Are you in a career coma?
Do you find yourself unresponsive to the world around you? Nothing seems to phase you, and you are numb to the painful reality that you’re stuck in a dead-end job. There is no secret recipe for a curing a career coma. What you can do is start taking charge of your situation.
“What would you do if you were stuck in one place and every day was exactly the same, and nothing that you did mattered?” — Broadcast TV Weatherman Phil Connors is assigned to cover the annual Groundhog Day in Punxsutawney, PA. Played by actor / comedian Bill Murray. Phil finds himself caught in an infinite time loop, repeating the same day over and over again.

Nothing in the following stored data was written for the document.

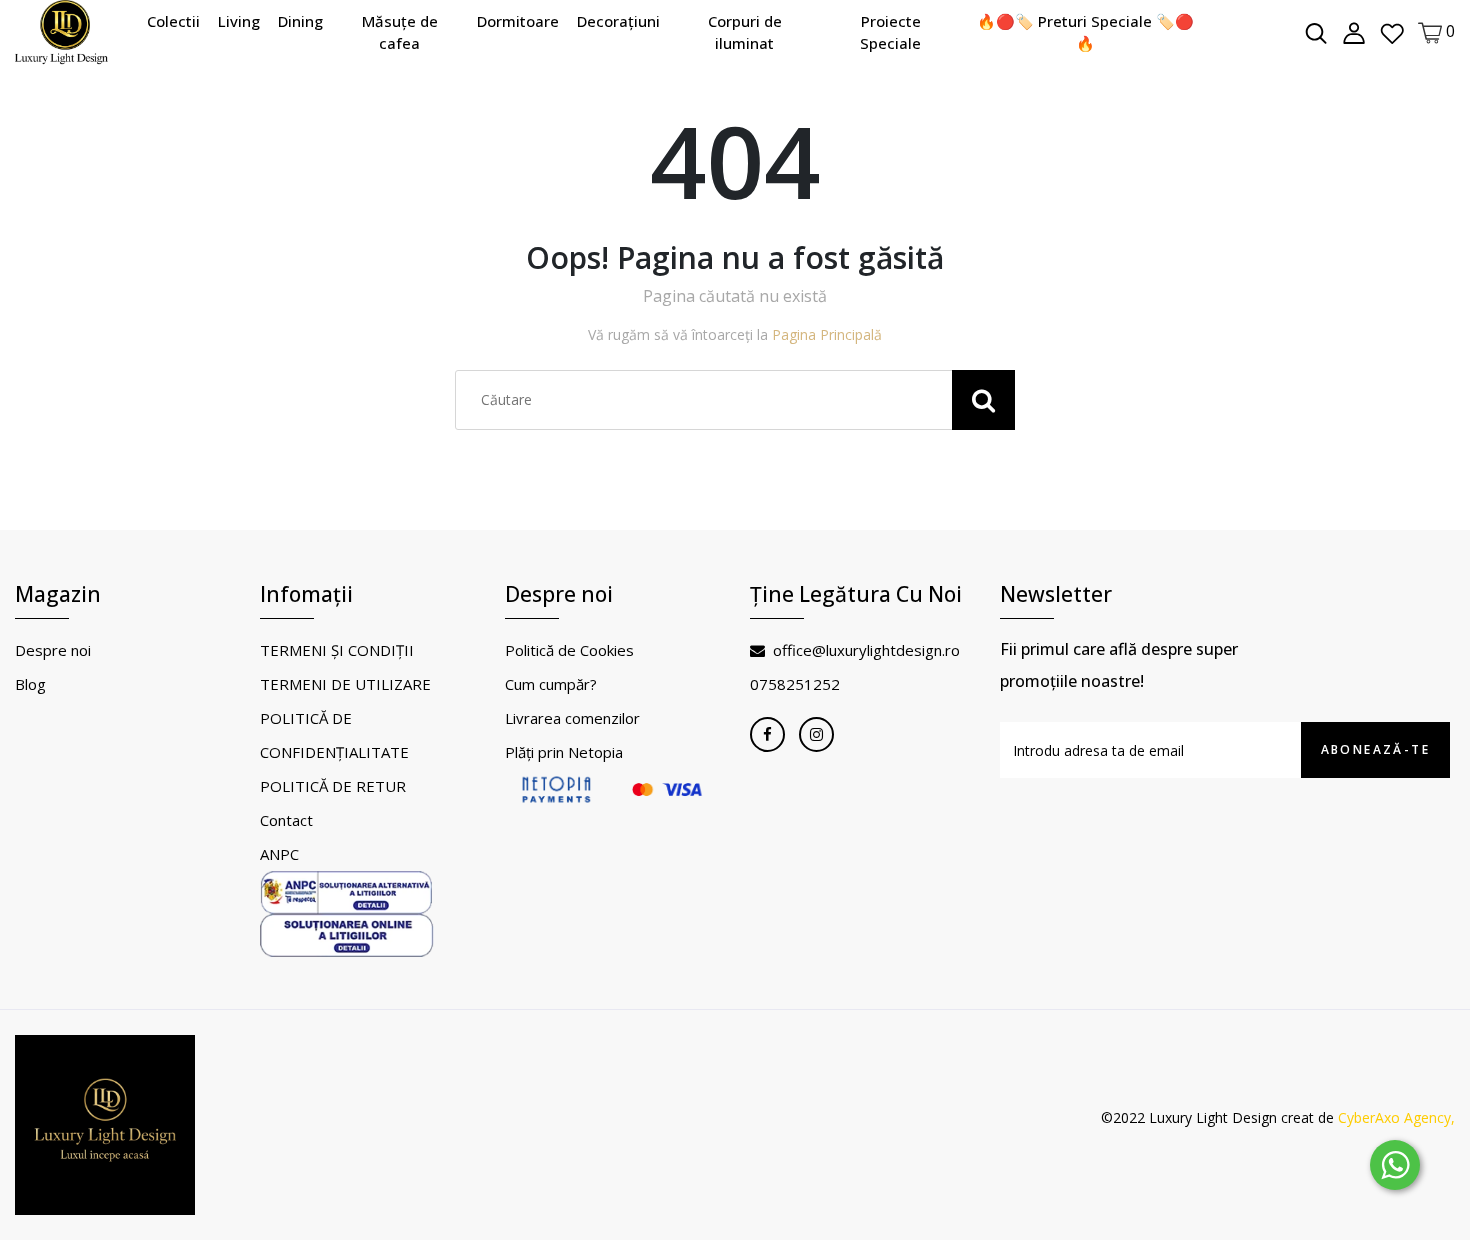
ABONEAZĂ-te (1375, 749)
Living (239, 21)
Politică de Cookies (569, 650)
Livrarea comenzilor (572, 718)
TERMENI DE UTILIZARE (345, 684)
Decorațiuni (618, 21)
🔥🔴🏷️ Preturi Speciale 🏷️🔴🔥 (1085, 32)
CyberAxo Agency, (1396, 1117)
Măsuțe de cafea (400, 32)
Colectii (173, 21)
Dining (300, 21)
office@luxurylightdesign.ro (866, 650)
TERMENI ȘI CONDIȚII (337, 650)
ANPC (279, 854)
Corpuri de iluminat (745, 32)
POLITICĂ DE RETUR (333, 786)
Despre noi (53, 650)
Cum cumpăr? (551, 684)
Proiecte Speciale (890, 32)
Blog (30, 684)
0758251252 (795, 684)
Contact (286, 820)
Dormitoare (518, 21)
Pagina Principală (827, 334)
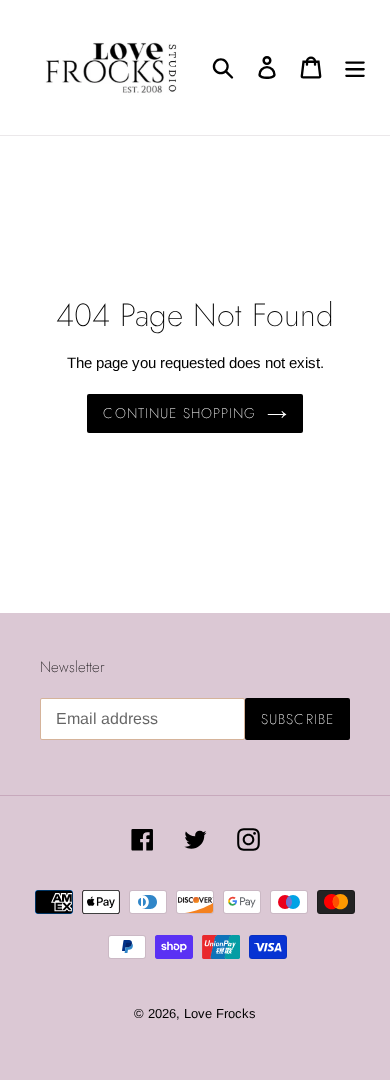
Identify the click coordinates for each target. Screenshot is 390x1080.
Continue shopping (179, 413)
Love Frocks (220, 1013)
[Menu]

Okay, campers. Rise and shine. It’s Groundhog Day!
Do you find yourself just going through the motions at work? Clocking in and clocking out, without truly investing your time? Author and Executive Coach Anne Marie Segal, “Given the risk-averse tendencies of most lawyers, coupled with demanding workloads, the concept of proactively creating a career path can be difficult to entertain. Yet if we do not drive our own careers, we are often driven down backroads and dead-ends that lead nowhere we wanted to go.”
Do you find yourself unresponsive to the world around you? Nothing seems to phase you, and you are numb to the painful reality that you’re stuck in a dead-end job. “Without a proactive strategy you very well may lose sight of your goals and find that your job is no longer fulfilling. Suddenly you realize that your career is way off track” — Shari Davidson, Top Legal Recruiter.
Know the warning signs.
- Churning out large amounts of work, with little thought. You are not working on deals, cases or projects that make a difference to the bottom line.
- You have become immune to what’s going on at the office and suddenly are not invited to important meetings.
- This self-induced coma has made you complacent, and you seldom take initiative to learn new skills. Your skill set is no longer relevant, and you now have limited options for advancement.
- Your appetite for challenging work has waned, and you have little to no motivation to grow or change for the better. You’ve become risk adverse. You’ve lost your edge and fear change.
- You no longer see opportunities, and you are leaving money on the table. You are lost and cannot see the way out.
Wake up! Try something new and get some professional help.
Lawyer Coach Anne Marie Segal, “You cannot get out of a career coma just by ‘thinking yourself’ out of it. Highly intelligent people tend to rely too much on their intellectual abilities to solve problems. This is not a problem that cannot be solved through brain power alone. In fact, that approach creates the same blind spots that led to a career coma in the first place.”
On Balance Legal Search, CEO Shari Davidson — “There is no secret recipe for a curing a career coma. Every case is different. What you can do is start taking charge of your situation, which takes guts, expansive thinking and powerful contacts:
- Guts — First, you need to find the courage to recognize and admit to the problems that are plaguing your career. Then you need to make the commitment to addressing the problems head on and following it through to completion.
- Expansive Thinking — Second, accept that resolve and a commitment are not going to be enough. You’ve hit a wall and need to make some changes. You no longer share the firm’s interests, values or career priorities.
Instead, take time to understand who you are and what you want. Start thinking expansively, challenge yourself to re-engage and strategically find new solutions to reach the success you seek.
- Contacts and Networking — Lastly, you need to associate yourself with others who can help you get out of your rut. Go outside your comfort zone and put yourself into new centers of influence to widen your circle of friends. Get new perspectives from your new social networks.”
“Take the time to figure out what you think of you.” — Michael F. Melcher, Author, The Creative Lawyer. Get out from behind your desk and out of your comfort zone. Join an exercise group or gym. Take on some pro bono cases in areas of interest. Join the board or a committee of a non-profit organization. Go on informational interviews. Finding out what legal recruiters or other career professionals can offer.
Talk to a professional to get some honest feedback and support. Make those powerful connections that will get your career back on track.